Rushed Reactions: West Virginia 69, Oklahoma 67

Posted by Brian Goodman on March 12th, 2016


Three key takeaways.

Buddy Hield's buzzer-beating three was a fraction of a second late, nullifying the crazy celebration it sparked.

Buddy Hield’s buzzer-beating three was ruled to be fraction of a second late, nullifying the celebration it sparked just behind Press Row.

  1. Buddy Hield and the terrible, horrible, no-good, very bad day. The National Player of the Year candidate had arguably his worst game of the year in more ways than one. Having played 152 of his team’s last 160 minutes, Hield wasn’t at 100 percent and it showed as he struggled to a 1-of-8 performance from the floor, but he had an opportunity to redeem himself in the game’s closing seconds. After West Virginia’s Jonathan Holton hit the back end of two free throw attempts to put West Virginia ahead by two points with one second left, Oklahoma had one last chance to tie the game or take the lead. Hield broke free from his defender, caught the inbounds pass and started up the sideline, hoisting a three from 50 feet away just as the buzzer sounded. The shot miraculously banked in, seemingly giving Oklahoma the victory and catapulting Hield into the stands to celebrate. After further review by the officials, though, the party was broken up and the bucket was overturned. Jubilation among the Sooners quickly transferred to the Mountaineers as the crowd buzzed in equal parts shock and delight. The absence of another game this weekend for Oklahoma could be a blessing in disguise, though, as it gives the Sooners another day of rest before the NCAA Tournament starts next week. The drama of March certainly hit Oklahoma’s star very hard on this night.

Exercise instructions:
• 1. Summarize the recap of the West Virginia–Oklahoma game in two sentences.
• 2. Write a continuation of the recap of the West Virginia–Oklahoma game, picking up after its final sentence.
The lines placed after this text have no role in the exercise.

Material:
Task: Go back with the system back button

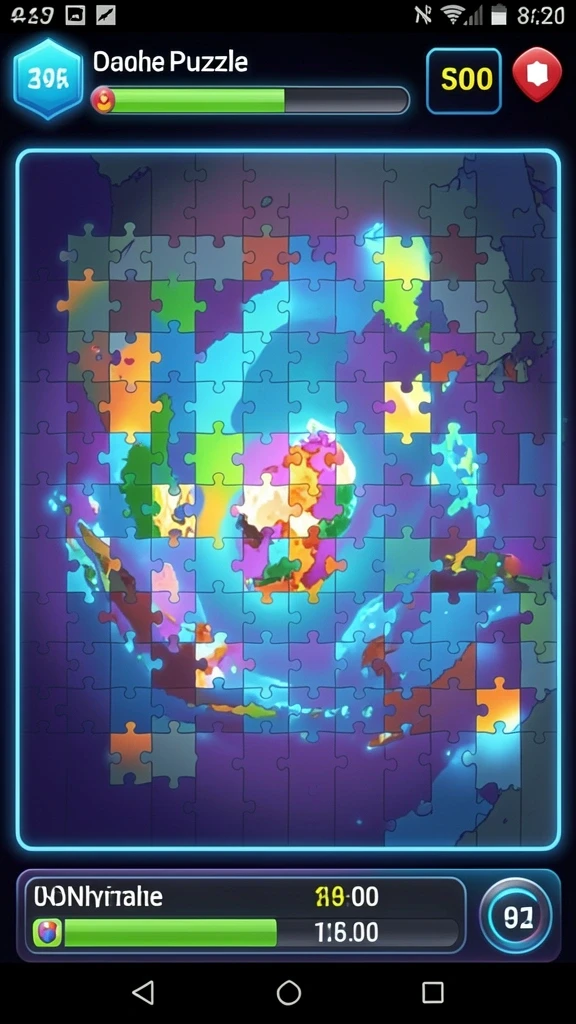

Outputs in order:
• 1. Buddy Hield, worn down after playing 152 of Oklahoma's last 160 minutes, shot 1 of 8 from the floor in arguably his worst game of the year as West Virginia beat Oklahoma 69-67. His 50-foot bank shot at the buzzer seemed to win the game, but officials ruled on review that it came a fraction of a second late, so the celebration passed from the Sooners to the Mountaineers.

• 2.
  2. West Virginia gets hot from deep. The Mountaineers will never be mistaken for a team that blinds opponents with their spacing, but they can get hot from outside and they did so tonight. Led by Jevon Carter’s 6-of-9 three-point shooting performance, West Virginia regularly found open shooters on its way to a 45.5 percent clip, the eighth time this season in which they eclipsed 40 percent from distance. The Mountaineers’ preferred style of offense is to create high-percentage looks generated by their press, but the added wrinkle of a perimeter game worthy of respect could raise this team’s ceiling once the brackets are unveiled on Sunday.
  3. There was more to the finish than the buzzer-beater that wasn’t. Between Hield’s struggles and West Virginia’s hot shooting, the Mountaineers built a 12-point lead with seven minutes left, but the Sooners rallied to create a back-and-forth contest over the last three minutes. Hield’s desperation heave twas a product of two key plays in just the last five seconds. With four ticks remaining and his team down by one, Christian James drove for a layup that would have given the Sooners the lead, but he shockingly missed the high-percentage look, which was rebounded by Holton. After Holton was fouled, he missed the first free throw to keep the lead at one with just one second remaining. Rather than intentionally missing the second free throw to significantly reduce the chance of Oklahoma getting a clear look, though, Holton hit the second free throw, setting the drama of the final play into motion. Fortunately for Holton and the Mountaineers, Hield’s three was ultimately waved off, but it’s always interesting to look back and see how one play — James’ botched layup, in this case — changes the complexion of a game.

Star of the Game: Jevon Carter. Shot-making was at a premium for West Virginia with the Mountaineers hitting just 38.3 percent of their attempts. Without Carter’s hot hand through most of the night, it would have been even worse. The sophomore played arguably the best game of his career, exploding for 26 points while the next-closest scorer contributed just 10. While Jaysean Paige is the Mountaineers’ leading scorer, one of the reasons why West Virginia is so hard to scout is because any of a number of players can go off on any given night. Carter happened to be that guy tonight, and it’s the reason why the Mountaineers have a chance to win their first Big 12 Tournament on Saturday.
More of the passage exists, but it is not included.